Это был первый побег матери из дома.
Она тогда исчезла на несколько недель. Отец после работы часами просиживал в каморке лаборатории, а на выходные собирал рюкзак и уезжал.
Сейчас уж трудно восстановить, когда у нее началось своего рода помутнение рассудка, желание все бросить, бежать без оглядки, упиваться любовью, настоящей, последней, а потом вымаливать прощение у мужа, бить себя в грудь и казнить.
И он ее прощал.
А Маруся умирала от жалости к отцу и ненависти к матери, которая прожигала свою истерзанную душу то на даче у известного писателя Н. в Переделкине, то в Москве, на квартире у поэта Е. Месяца через три, а иногда и раньше она, выброшенная за дверь законными женами, униженная и посрамленная, возвращалась в Ленинград.
Отец и это прощал.
Тогда-то и начался распад семьи, соскальзывание в пропасть, и никакие академические сетования бабушки и деда не помогали: "Позор, позор, ты хоть о нас подумай, ведь ты замужняя, у тебя дочь растет…"
Потом отец окончательно исчез, и Маруся поняла, что он больше не вернется.
В университете она расцвела, оттаяла душой, подружилась с интересными ребятами, вместе на "джем-сейшены", на вечера с Соснорой, первые джазклубы, споры о смысле жизни. Она часто вспоминала отца, он наверняка был бы рад за нее. После его окончательного ухода из семьи у Маруси долго сохранялось чувство, будто отрезали ей руку или ногу. Что он поехал искать в глуши, какую правду, от чего или от кого скрывался? Вопросы эти мучили ее постоянно. Мать от прямого разговора увиливала, а дед с бабушкой локти кусали, потому что за последние годы он из никчемного зятя стал "кчемным", единственной опорой и спасением от материнских закидонов… А если он уехал не в Сибирь, а куда-нибудь дальше?
Вот опять не спится.

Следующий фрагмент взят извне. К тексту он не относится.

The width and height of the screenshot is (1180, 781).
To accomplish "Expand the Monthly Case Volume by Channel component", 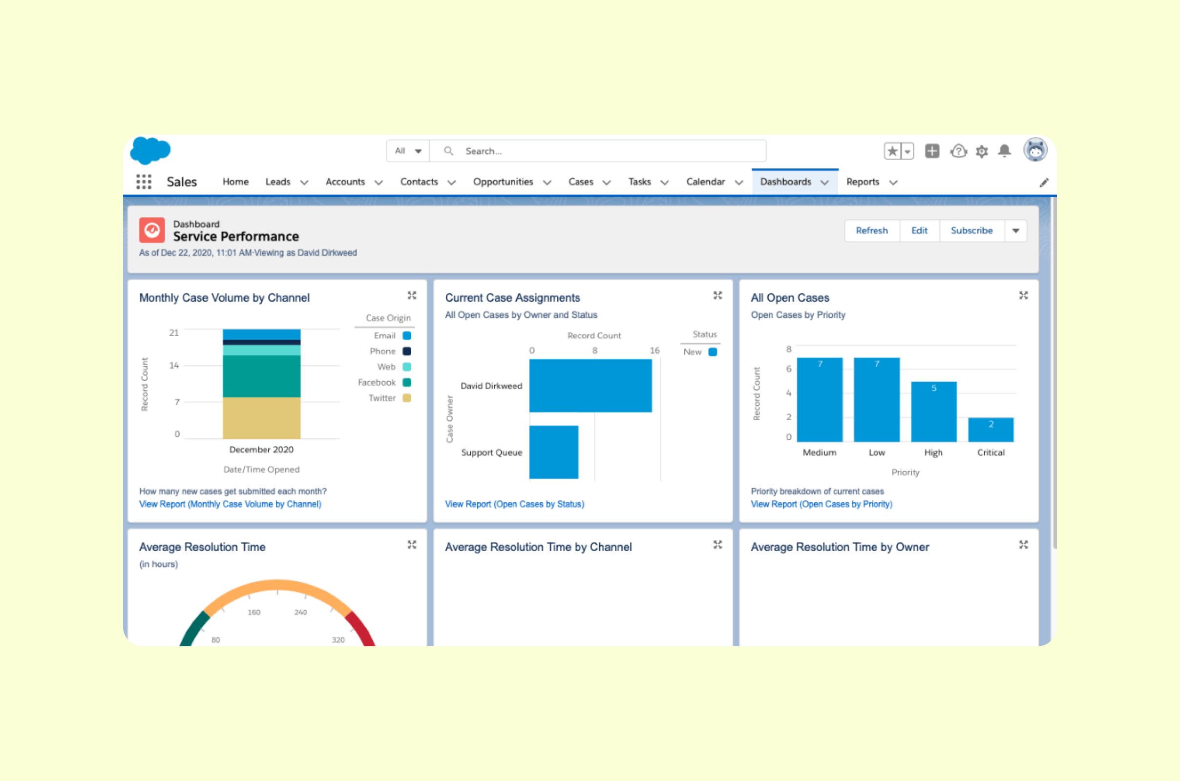I will click(412, 295).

Движущиеся тени на потолке, над окном, они расплываются, принимают причудливые формы, превращаются в уродов с толстыми животами, маленькими головками, склеиваются в какие-то шары, укатываются за гардину, что-то шуршит за шкафом, отдаленное треньканье последних трамваев, гнилое дыхание из открытой форточки.
Матери нет уже три дня, где она, с кем… хлопнула входная дверь, шепот, смешок, голоса, потом за стенкой в родительской комнате возня, что-то тяжелое падает на пол. Маруся, свернулась калачиком и натянула на голову одеяло. Сердце стучит молотком по душевной наковаленке, стучит так сильно, что кажется, разрушит стену, за которой происходит что-то ужасное, и остается только молиться. Да как и кому, она не знает, не умеет. Может, помогли бы заклинания, но и они ей неведомы. Стихов материнских она не знает, всегда отказывалась запоминать. Ведь она никакая не поэтесса, а так, выскочка, вот и ни один журнал ее печатать не хочет. Так что ее вирши - это полная ерунда, только одни несчастья от них, одно разрушение. Но из ночной памяти выплыли слова, и ее губы зашептали: "В углу зловещем наших будней, в потоке черных слез отчаяния, в надежде на спасение, в мольбе на воскресение и в радость пробуждения, приди ко мне, покой; по ниточке натянутой, канатом перетянута, над пропастью иду, и горло запечатано, да так, что не сказать, что в радость, что в печаль; а если вынуть кляп, и в голове продует сквозняком, и под канатом расстянуть матрацы приземлений, то, может быть, в надежде на спасенье не будет страшен роковой прыжок…"
Стихи эти когда-то читала мать.
Утром Маруся резко распахнула дверь в родительскую комнату, чтобы все раз и навсегда расставить по местам и поговорить начистоту.
На кровати в полумраке шевелились два тела.
Она выбежала на улицу, жгучие слезы позора заливали лицо, прохожие на нее оборачивались, и у самого входа в университет столкнулась нос к носу с Ленчиком.
- Ты что, детка? Что случилось? Ну-ка пойдем поговорим.
Почему именно ему она все рассказала, до сих пор непонятно. Задыхаясь, путаясь, прижимаясь всем телом к этому чужому человеку, она лепетала нечто совершенно несусветное, неприличное, то, о чем обычно молчат.
- Скажи, а твоя мать действительно отправила стихи на Запад?
- Откуда ты знаешь? Я ведь тебе этого не говорила.
- Да я их читал в одном русском журнале, он издается во Франции. К сожалению, показать тебе не могу, так как мне самому этот журнал давали на время.
- Что же теперь будет, как ты думаешь?